Daniel Brahneborg

May 15, 2023

On Reliable Software

In 2020 Mia and I bought tickets to go to SDD Conf, a conference on various software topics. An annoying pandemic put a stop to that, but this year we finally made it. On the first day we attended a workshop on reliability, by Jules May. Here are some notes from this workshop, as I understood his points.

First, some key ideas.

  • Use a singleton "null" object for each class, which happily supports the same interface as all other objects of that class. Obviously this prevents any null pointer issues, but it goes deeper, as it enables all operations to stay within the group (hello group theory from mathematics). The first object of the null array is then simply the null object for its underlying type, again preventing null pointer issues. For operations that return basic types, such as length() and whatnot, escaping to the real world may be ok, returning an actual 0 or whatever is appropriate.
  • Following the "broken window" theory, the list of known bugs should be 0. This prevents the system from degrading. With tons of "unimportant" bugs, noticing the potentially fatal ones could be impossible.
  • Be prepared to throw away the first implementation of everything. This version should still be written, as it provides lots of new understanding of what the system should actually do. It may be useful to write it in a simpler language such as Python, both for productivity and to prevent anybody from thinking it is actually production level code. For a long time I even had to also throw away the second implementation, but maybe I'm an unusually bad programmer.
  • Make the system failsafe, making all problematic situations or bad input force the system into a safe state. Close files and sockets, return "null" objects, or whatever it takes.

Some things which may be easy to change, as starting points.

  • Start each function by testing for all known problematic conditions, returning however is appropriate. This way the rest of the function can trust parameters not to be null, indices not to be negative, and so on.
  • An extended variant of this is to protect the perimeter, which means you always check any data received from external system for its validity, convert to proper types, or whatever is appropriate. So, when the rest of the system gets a value which should be a date, it is either a proper date or the null date. In both cases it can perform any date operations it wants on it, and never run into problems.
  • Most if statements in the rest of the function should now be possible to convert to enums, isolating each test to a single place in the code. When used in a switch statement, all decent compilers now give a helpful error message at compile time for unhandled new situations.
  • It may even be possible to force the remaining if statements to return from the function if their condition is true.
  • What remains now is the happy path, which is what the function actually wants to do. What this is, and that it is correct, is often trivial to show.
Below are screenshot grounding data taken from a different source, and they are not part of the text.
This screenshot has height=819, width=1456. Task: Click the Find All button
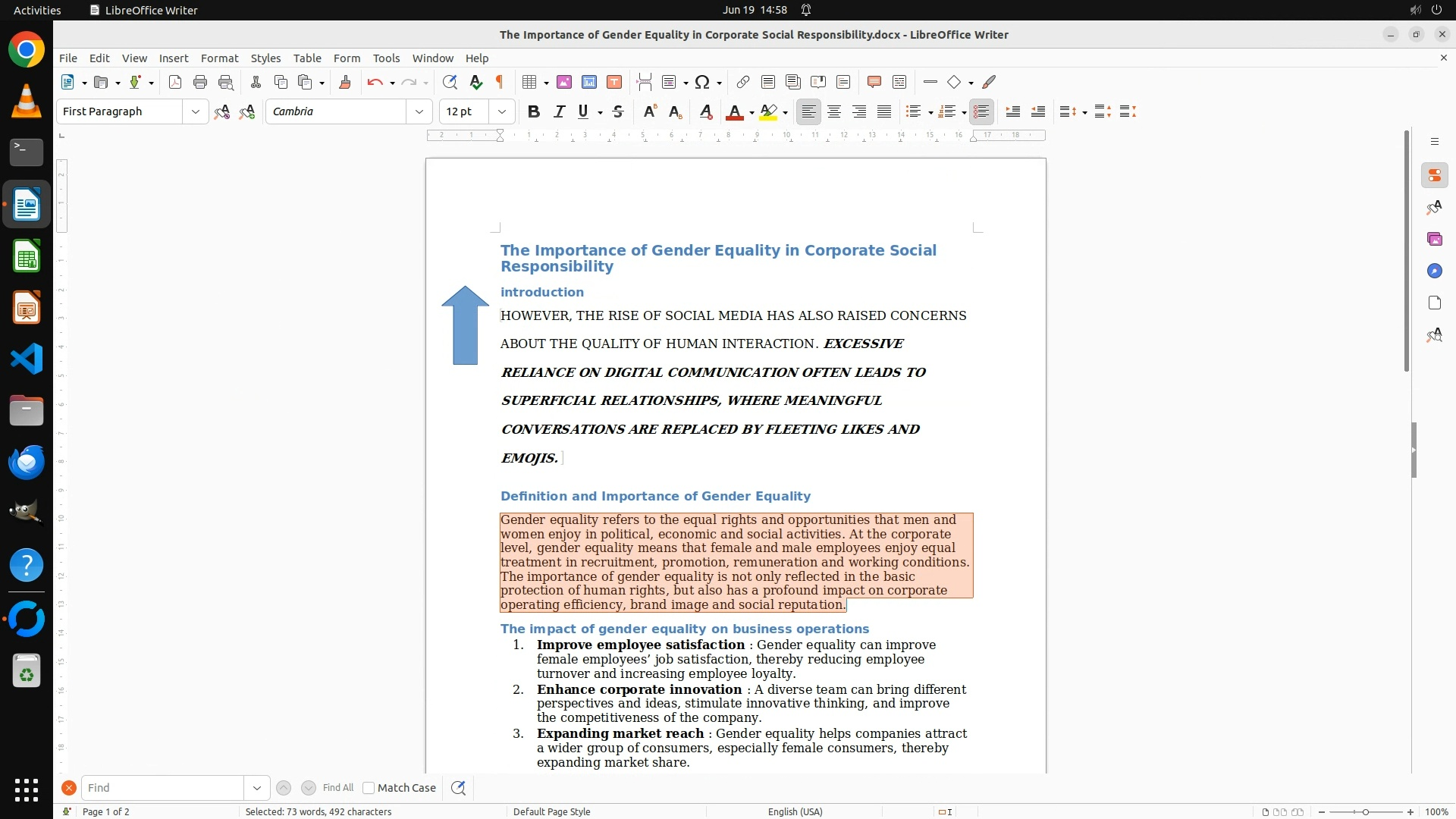(337, 788)
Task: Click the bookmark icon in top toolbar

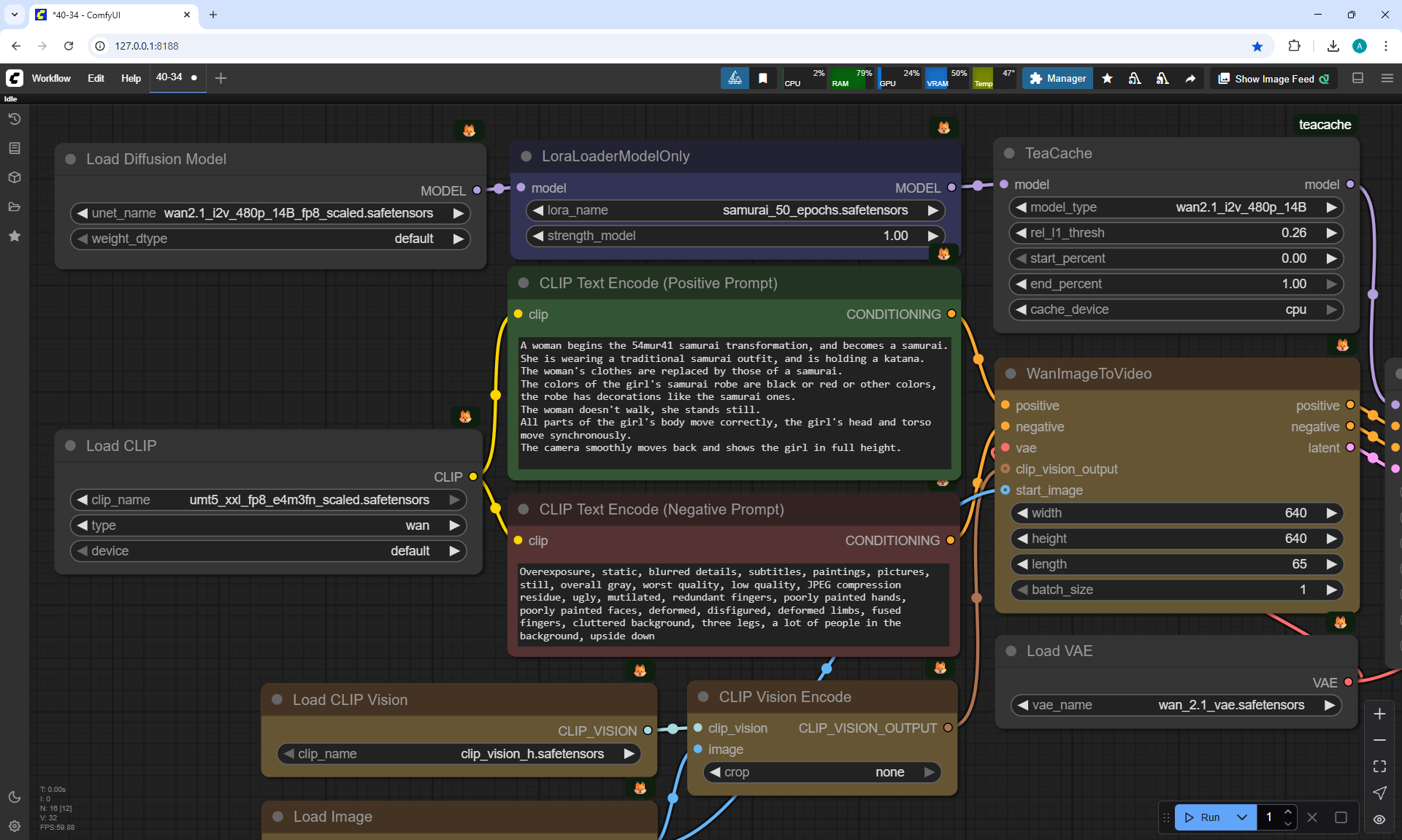Action: tap(763, 79)
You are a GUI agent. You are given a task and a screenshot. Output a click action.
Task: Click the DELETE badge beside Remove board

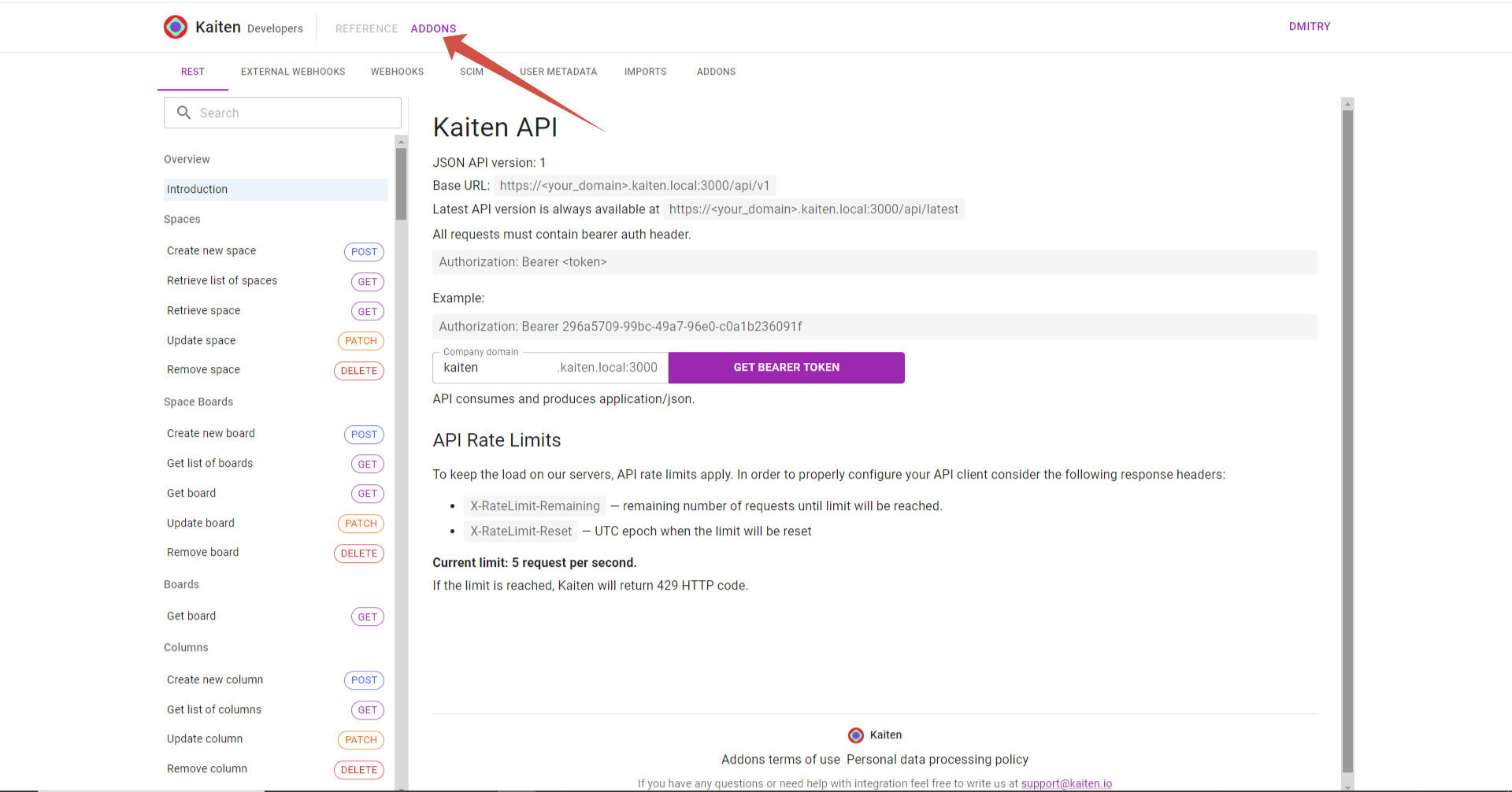(359, 553)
Some more advanced and language specific things:

  • Avoid exceptions. Their main problem is that they resume the execution after the problematic code, making it difficult to know how to recover. The old C functions setjmp and longjmp do the opposite, returning to before the problematic code. The caller can then decide to do something else. Erlang has the same approach, letting programs kill themselves when they run into problems, and then being restarted from the beginning so they can try again.
  • Make interfaces impossible to use incorrectly. An easy example is functions such as "withOpenFile(name)", which makes it impossible to forget to close the file afterwards.
  • Make complex classes "fly by wire". The callers feed it events and requests, and get callbacks at appropriate times, perhaps most often after the requested action has been performed. Again, the interface becomes impossible to use incorrectly. This also results in a separation between the complex general code, and the simpler caller specific code.

Some of this I already do, and some of it are things I will try, as they are natural extensions of my existing code.